» **Aim of the task**:
Reproduce every record below word for word and include no pictures.

Saved entries
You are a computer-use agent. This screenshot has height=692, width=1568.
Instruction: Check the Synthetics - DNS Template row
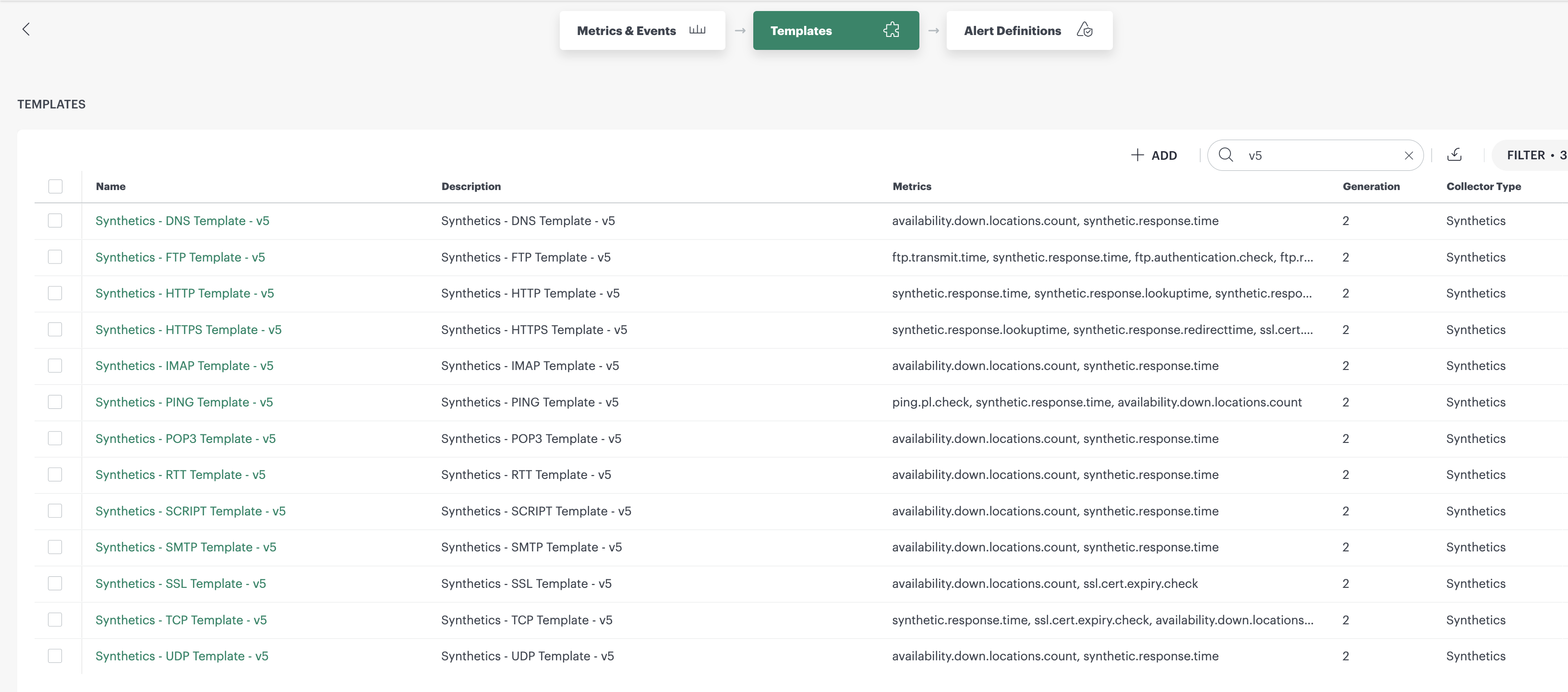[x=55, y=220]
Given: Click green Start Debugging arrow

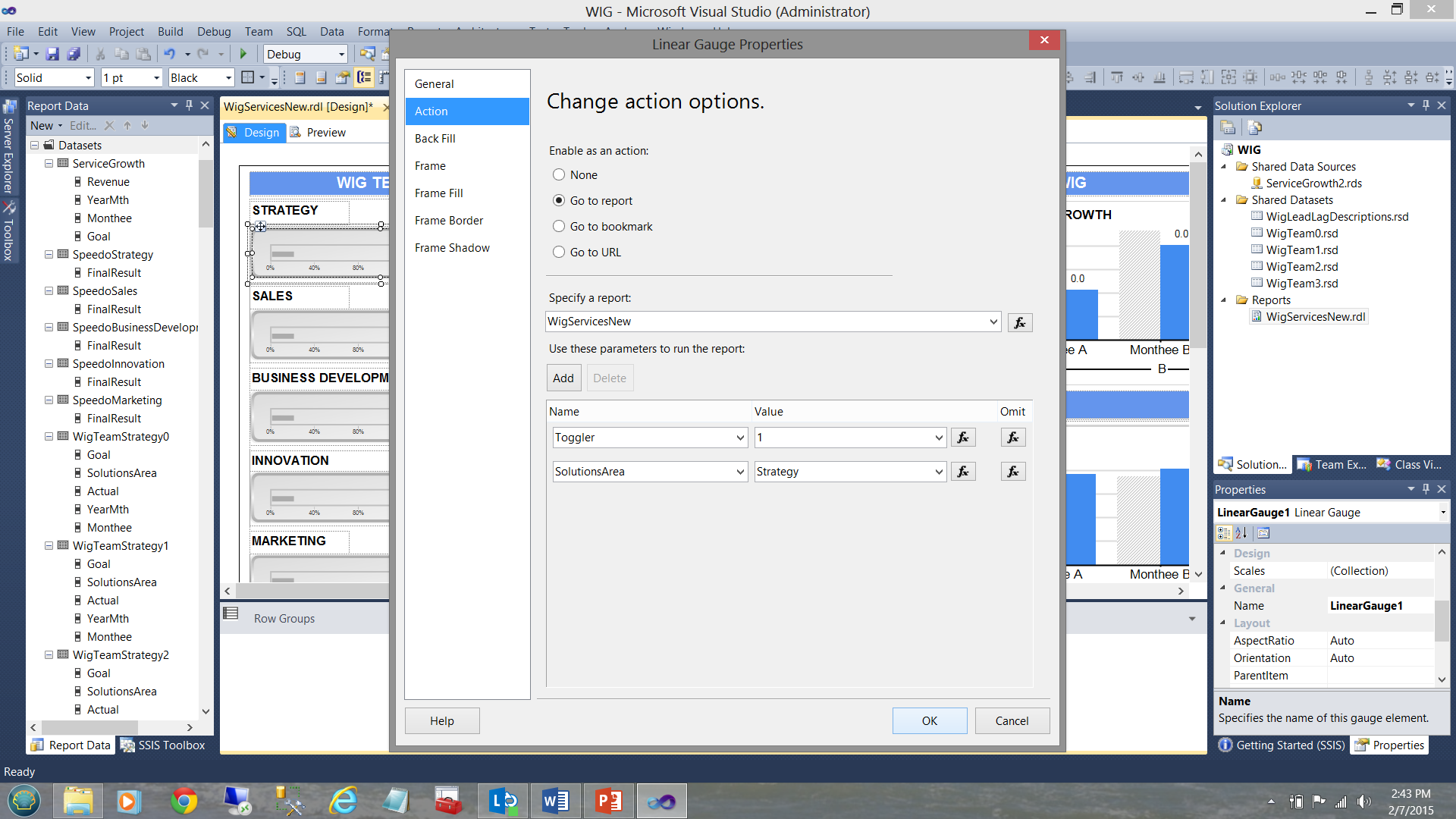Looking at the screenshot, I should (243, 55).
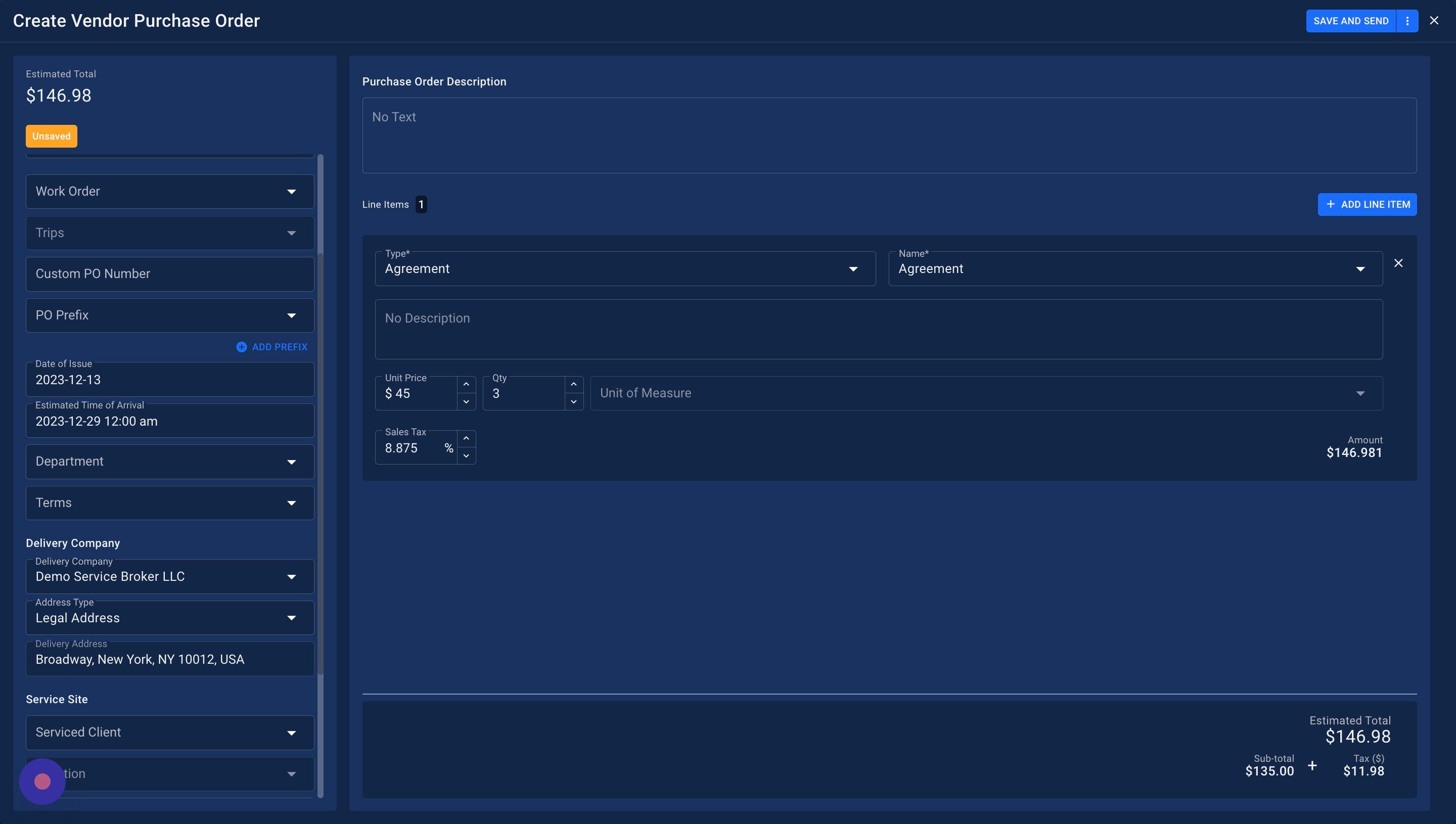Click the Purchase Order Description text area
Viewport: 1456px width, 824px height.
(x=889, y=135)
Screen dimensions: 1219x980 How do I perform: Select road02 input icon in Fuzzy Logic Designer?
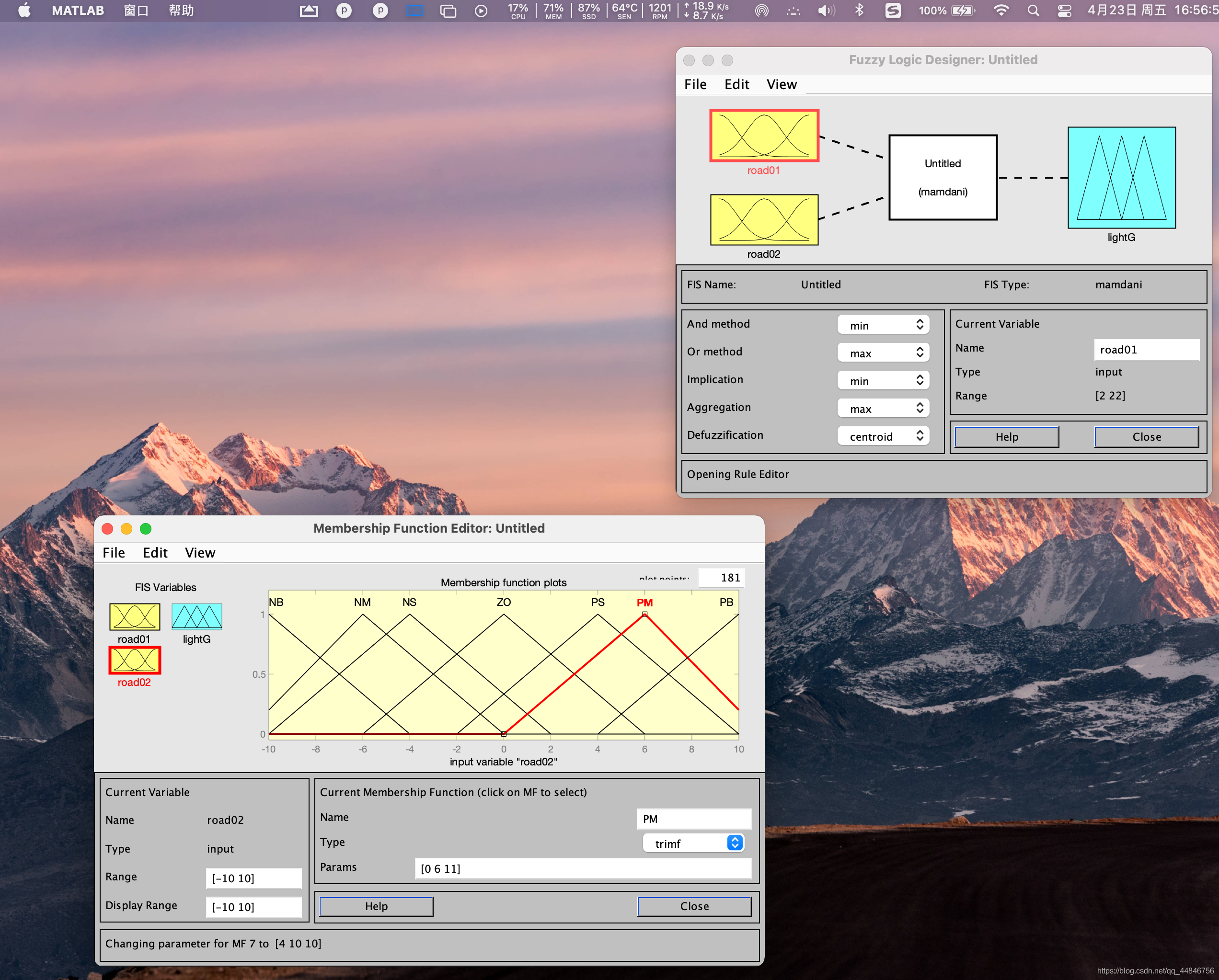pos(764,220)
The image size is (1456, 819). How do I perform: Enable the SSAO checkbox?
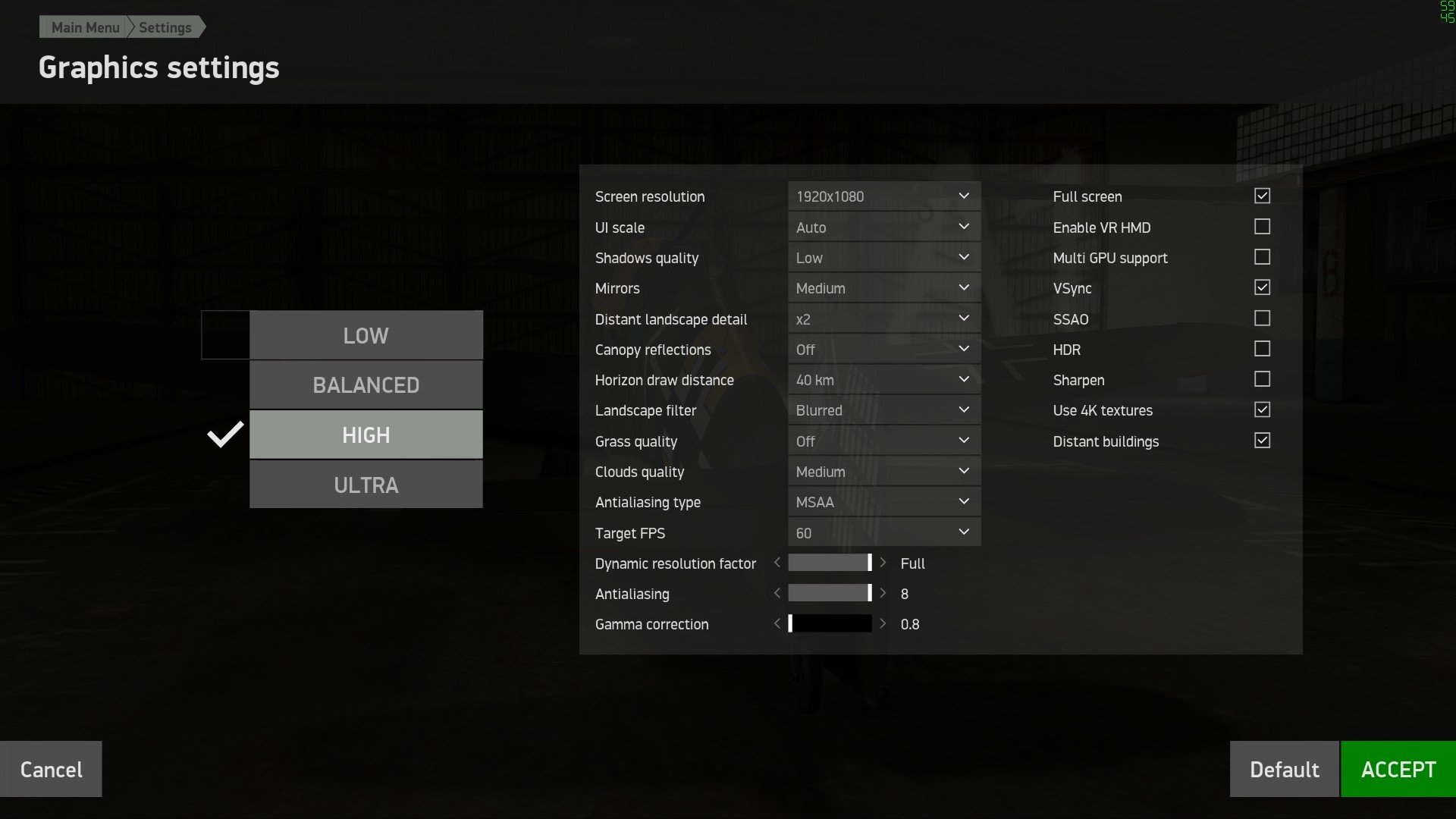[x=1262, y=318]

» **Solution to this problem**:
You are a computer-use agent. This screenshot has height=692, width=1568.
Instruction: Check the Synthetics - DNS Template row
[x=55, y=220]
Given: Click green Start Debugging arrow

Looking at the screenshot, I should (243, 55).
Click the Purchase Order Description text area
Viewport: 1456px width, 824px height.
(x=889, y=135)
Screen dimensions: 1219x980 How do I perform: Select road02 input icon in Fuzzy Logic Designer?
pos(764,220)
The image size is (1456, 819). How do I perform: Enable the SSAO checkbox?
[x=1262, y=318]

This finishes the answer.